§ WRITTEN EXERCISE:
Replace "waveform" with "spectrogram" in the records from the line with "Click the audio recording waveform icon" up to and including the line with "point(9,80)", and write out only those lines with nothing else changed.

§ Saved entries:
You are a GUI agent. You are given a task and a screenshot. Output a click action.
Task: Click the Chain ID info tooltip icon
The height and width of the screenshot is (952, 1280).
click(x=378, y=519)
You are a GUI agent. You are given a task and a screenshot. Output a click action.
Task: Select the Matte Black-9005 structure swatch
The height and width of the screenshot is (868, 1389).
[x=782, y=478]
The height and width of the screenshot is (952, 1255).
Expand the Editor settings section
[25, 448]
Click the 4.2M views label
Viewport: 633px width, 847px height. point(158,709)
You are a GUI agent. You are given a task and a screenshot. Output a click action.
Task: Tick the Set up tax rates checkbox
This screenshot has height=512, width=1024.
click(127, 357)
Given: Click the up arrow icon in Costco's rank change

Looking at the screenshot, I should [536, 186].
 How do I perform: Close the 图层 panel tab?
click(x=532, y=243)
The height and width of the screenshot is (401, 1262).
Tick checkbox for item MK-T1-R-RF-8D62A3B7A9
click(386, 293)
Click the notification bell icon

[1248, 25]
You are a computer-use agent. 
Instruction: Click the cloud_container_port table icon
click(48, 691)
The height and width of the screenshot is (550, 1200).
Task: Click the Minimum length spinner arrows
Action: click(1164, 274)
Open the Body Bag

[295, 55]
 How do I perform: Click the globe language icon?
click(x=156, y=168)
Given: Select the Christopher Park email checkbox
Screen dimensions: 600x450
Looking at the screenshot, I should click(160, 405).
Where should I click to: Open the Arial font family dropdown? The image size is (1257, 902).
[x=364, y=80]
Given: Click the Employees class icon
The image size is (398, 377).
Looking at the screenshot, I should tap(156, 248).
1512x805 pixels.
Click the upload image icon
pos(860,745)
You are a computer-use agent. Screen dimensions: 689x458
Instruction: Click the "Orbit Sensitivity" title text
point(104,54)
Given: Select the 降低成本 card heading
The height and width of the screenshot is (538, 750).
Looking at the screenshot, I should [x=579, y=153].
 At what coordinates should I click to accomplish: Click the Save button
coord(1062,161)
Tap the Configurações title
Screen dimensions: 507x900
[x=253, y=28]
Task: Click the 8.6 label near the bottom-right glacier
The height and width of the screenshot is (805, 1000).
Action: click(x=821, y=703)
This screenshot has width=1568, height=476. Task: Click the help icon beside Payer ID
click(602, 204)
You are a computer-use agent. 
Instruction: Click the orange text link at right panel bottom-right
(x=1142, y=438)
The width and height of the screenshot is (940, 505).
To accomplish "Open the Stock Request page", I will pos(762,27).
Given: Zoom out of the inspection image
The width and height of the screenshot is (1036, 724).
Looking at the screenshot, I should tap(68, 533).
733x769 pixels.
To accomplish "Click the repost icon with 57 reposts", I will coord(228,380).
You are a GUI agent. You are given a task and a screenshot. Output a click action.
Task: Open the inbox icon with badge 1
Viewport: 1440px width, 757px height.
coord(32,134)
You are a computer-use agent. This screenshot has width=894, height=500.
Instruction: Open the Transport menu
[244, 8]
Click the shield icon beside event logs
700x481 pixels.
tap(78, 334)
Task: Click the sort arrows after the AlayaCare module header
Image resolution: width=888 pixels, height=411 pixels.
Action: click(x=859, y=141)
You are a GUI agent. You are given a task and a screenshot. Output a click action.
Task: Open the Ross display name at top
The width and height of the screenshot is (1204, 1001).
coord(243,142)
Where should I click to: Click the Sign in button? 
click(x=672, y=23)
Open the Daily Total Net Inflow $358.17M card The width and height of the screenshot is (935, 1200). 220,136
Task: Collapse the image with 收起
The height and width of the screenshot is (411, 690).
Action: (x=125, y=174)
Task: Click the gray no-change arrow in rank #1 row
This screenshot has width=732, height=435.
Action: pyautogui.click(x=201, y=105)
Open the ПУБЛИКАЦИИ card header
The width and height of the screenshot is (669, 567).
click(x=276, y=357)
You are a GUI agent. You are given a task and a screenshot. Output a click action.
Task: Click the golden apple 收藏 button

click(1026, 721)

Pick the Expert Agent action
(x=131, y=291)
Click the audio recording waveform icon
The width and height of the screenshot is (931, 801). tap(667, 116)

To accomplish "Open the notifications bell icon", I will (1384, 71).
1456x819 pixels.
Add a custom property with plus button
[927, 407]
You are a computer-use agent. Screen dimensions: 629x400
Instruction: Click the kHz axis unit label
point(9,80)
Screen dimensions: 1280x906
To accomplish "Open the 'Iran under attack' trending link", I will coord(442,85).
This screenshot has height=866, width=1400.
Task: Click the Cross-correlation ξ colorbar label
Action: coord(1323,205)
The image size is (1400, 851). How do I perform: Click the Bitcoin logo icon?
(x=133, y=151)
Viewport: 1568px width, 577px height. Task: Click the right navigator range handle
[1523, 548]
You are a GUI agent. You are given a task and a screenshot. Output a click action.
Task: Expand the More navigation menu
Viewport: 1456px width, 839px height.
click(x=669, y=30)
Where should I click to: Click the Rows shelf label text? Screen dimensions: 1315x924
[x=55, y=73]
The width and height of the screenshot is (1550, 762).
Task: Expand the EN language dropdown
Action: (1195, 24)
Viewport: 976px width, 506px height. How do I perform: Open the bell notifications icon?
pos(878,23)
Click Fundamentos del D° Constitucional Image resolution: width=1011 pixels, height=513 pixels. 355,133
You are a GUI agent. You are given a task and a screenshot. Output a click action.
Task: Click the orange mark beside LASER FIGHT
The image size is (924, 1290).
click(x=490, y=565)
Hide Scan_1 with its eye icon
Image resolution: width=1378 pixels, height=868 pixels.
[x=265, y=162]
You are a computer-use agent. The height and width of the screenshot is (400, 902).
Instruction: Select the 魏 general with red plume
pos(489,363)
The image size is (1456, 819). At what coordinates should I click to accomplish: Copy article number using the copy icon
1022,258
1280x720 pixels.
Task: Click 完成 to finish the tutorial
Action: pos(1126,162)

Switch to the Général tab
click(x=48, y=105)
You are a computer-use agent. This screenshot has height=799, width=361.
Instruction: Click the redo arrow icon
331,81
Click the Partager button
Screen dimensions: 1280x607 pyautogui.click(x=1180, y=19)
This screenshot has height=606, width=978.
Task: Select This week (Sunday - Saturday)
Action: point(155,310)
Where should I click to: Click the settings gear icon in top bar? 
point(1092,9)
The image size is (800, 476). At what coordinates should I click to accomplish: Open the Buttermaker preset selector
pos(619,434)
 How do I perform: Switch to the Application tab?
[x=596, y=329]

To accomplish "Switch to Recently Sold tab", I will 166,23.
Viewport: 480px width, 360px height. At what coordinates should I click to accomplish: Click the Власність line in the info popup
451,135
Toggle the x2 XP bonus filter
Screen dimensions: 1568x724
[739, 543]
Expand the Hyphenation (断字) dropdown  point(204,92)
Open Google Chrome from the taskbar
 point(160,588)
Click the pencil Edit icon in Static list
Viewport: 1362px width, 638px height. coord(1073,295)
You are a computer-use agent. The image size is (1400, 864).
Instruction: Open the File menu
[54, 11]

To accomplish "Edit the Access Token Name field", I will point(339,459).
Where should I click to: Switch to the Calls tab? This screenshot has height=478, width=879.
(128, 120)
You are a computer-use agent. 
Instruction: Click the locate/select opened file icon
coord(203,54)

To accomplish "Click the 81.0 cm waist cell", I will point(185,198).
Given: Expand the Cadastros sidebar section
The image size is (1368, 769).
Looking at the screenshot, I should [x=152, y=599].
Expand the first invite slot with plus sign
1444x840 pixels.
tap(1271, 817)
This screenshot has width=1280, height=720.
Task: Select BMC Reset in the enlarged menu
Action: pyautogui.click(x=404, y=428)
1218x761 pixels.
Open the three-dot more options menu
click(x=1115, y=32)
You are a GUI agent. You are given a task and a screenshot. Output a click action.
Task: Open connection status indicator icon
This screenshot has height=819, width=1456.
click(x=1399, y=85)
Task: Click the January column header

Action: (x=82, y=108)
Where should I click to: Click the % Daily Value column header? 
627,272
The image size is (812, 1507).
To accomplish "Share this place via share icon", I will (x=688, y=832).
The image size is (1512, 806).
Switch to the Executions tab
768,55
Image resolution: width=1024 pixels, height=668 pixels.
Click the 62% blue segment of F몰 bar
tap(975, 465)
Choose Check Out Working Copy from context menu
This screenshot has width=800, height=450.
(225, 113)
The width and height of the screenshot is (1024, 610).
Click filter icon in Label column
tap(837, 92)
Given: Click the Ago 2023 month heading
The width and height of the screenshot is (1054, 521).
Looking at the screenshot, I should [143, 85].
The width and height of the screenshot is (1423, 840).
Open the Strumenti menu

§ TASK RESPONSE:
Click the audio recording spectrogram icon
The width and height of the screenshot is (931, 801). tap(667, 116)

To accomplish "Open the notifications bell icon", I will (1384, 71).
1456x819 pixels.
Add a custom property with plus button
[927, 407]
You are a computer-use agent. Screen dimensions: 629x400
Instruction: Click the kHz axis unit label
point(9,80)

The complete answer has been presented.